- Task description: Only the lines from the one that contains "Click the 免责声明 disclaimer link" through the last line of the records should appear, each printed exactly as it is.

★ ★ ★ ★

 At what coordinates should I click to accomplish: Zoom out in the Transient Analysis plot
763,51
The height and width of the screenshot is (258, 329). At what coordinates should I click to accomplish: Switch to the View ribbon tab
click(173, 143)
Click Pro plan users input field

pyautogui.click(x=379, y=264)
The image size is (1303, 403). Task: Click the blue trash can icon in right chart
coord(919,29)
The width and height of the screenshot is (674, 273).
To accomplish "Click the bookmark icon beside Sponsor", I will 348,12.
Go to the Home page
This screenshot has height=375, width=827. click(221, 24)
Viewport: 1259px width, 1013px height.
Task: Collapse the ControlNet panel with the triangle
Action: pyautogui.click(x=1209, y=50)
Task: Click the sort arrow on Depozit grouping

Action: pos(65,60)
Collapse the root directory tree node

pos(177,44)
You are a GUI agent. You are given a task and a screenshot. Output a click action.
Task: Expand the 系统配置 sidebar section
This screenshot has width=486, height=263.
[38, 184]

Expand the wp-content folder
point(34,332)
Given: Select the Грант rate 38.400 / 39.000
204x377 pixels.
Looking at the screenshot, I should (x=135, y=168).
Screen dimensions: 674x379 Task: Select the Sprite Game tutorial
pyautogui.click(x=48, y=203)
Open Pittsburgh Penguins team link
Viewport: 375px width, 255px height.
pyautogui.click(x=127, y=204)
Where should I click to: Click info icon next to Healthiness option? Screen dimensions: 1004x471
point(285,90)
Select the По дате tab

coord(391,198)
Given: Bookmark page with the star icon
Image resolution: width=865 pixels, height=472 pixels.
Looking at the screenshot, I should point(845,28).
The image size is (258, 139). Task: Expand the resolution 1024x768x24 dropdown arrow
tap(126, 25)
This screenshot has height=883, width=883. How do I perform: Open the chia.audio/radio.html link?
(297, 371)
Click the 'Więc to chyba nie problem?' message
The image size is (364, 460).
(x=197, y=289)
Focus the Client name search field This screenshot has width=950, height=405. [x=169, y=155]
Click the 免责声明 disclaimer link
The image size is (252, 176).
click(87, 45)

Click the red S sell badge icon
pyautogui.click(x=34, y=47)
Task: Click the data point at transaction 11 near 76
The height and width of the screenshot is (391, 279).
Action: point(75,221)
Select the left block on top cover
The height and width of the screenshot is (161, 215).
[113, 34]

★ ★ ★ ★

- Response area:
Click the 免责声明 disclaimer link
The image size is (252, 176).
click(87, 45)

Click the red S sell badge icon
pyautogui.click(x=34, y=47)
Task: Click the data point at transaction 11 near 76
The height and width of the screenshot is (391, 279).
Action: point(75,221)
Select the left block on top cover
The height and width of the screenshot is (161, 215).
[113, 34]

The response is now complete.